Aku meneguk air mineral yang aku bawa. Memang hari ini badanku terasa lemas. Apa karena aku menangis semalaman? Atau terlalu banyak fikiran?

"Clay. Jangan terlalu dipikirkan." Entah sejak kapan Louis berada di kelasku. Oh iya aku lupa, disini kan juga kelas kekasihnya.

"Thanks Lou."

"Kau terlihat agak pucat."

"Aku menangis semalaman. Bodoh sekali." Aku merutuki diriku sendiri.

"Jangan menyiksa dirimu,Clay. Tak baik." Eleanor angkat bicara.

Aku hanya mengulum senyum.

"Kau yakin tak mau keluar kelas?"

"Aku masih trauma bertemu Perrie."

"Yasudah, kami keluar dulu ya." Pasangan itu pergi meninggalkan kelasku. Di ambang pintu, Louis terlihat sedikit berbincang dengan seseorang tapi aku tak bisa melihatnya.

Masa bodohlah. Kepalaku sekarang terasa berat.

Terdengar seseorang menghampiriku. Aku mengangkat kepalaku, oh.

Zayn.

Tahan Clay. Kau harus bisa mengendalikan airmatamu.

Pria ini duduk disampingku lalu meraih tanganku.

"Kata Louis, kamu sakit." Zayn mengelus tanganku lembut.
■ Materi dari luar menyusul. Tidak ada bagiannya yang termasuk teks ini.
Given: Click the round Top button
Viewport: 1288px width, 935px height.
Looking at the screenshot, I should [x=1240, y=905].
Aku masih enggan menatapnya. Pertama takut airmataku turun tiba-tiba, dan yang kedua, takut dia melihat lebam sialan di pipiku ini.
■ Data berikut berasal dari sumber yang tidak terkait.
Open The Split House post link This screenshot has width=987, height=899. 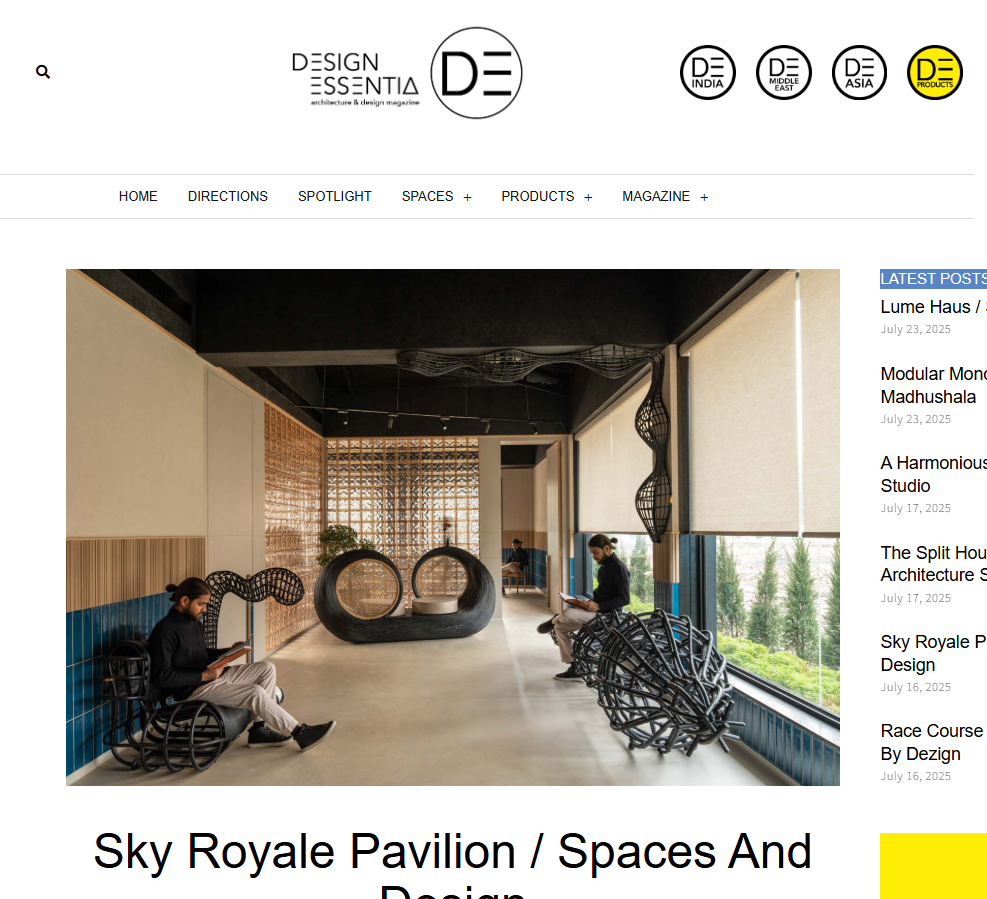point(933,563)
Zayn menarik daguku agar menatapnya.
"GOD! Apa yang terjadi dengan pipimu?!"
Kan sudah kubilang. Baiklah, saatnya berbohong lagi.

"Mm.. Aku.. Aku terjatuh kemarin."

Zayn mengecup pipiku singkat,membuat rasa perih tadi sedikit menghilang. "Lain kali hati-hati." Ujarnya,aku hanya mengangguk.

"Babe? Kamu pucat."

Aku menggigit bibir bawahku. "Kepalaku pusing. Itu saja kok."

Detik berikutnya, aku sudah berada di dekapan Zayn. Dia mengelus rambutku lembut.

"Kenapa gak bilang kalo kamu sakit. Kan aku bisa-"

"Zayn, aku baik-baik saja." Potongku.

Perlahan, aku membalas pelukannya. Tanganku melingkar sempurna dilehernya kubiarkan wajahku terbenam di pundaknya.

Aku merasa lebih baik. Seketika, lemas di tubuhku menghilang.
Pria ini memang selalu membuatku nyaman. Aku memang tak bisa jauh darinya.
Sialnya,Airmataku tak bisa dikendalikan.

"Hey, ada apa?" Zayn melepas dekapannya lalu mengusap pipiku.

"Aku antar pulang saja ya? Lebih baik kamu istirahat di rumah."

Aku menggeleng. "Tak perlu,Zayn. Lagipula jam pulang tinggal 2 jam lagi."

"Kamu yakin sanggup sampai dua jam lagi?" Wajah Zayn terlihat cemas.

"Iya sayang. Aku sudah merasa lebih baik kok,dipeluk kamu." Jawabku membuat Zayn terkekeh.

Dia mengecup keningku lembut, kemudian pipiku.

"Kalau ada apa-apa, bilang sama aku ya."

Aku hanya mengangguk.

Bel masuk tiba-tiba berbunyi.

"Sialan. Aku masih ingin lama-lama denganmu." Protesnya.

Aku terkekeh. "Masuklah,Zayn."

"Hmm.. Okay. Kamu yang semangat ya belajarnya! Jangan lemes lagi!" Zayn mencolek hidungku. Aku tertawa geli.

"Bye!" Dia mencium bibirku lalu pergi.

Aku tersenyum senang. Zayn memang penyemangatku.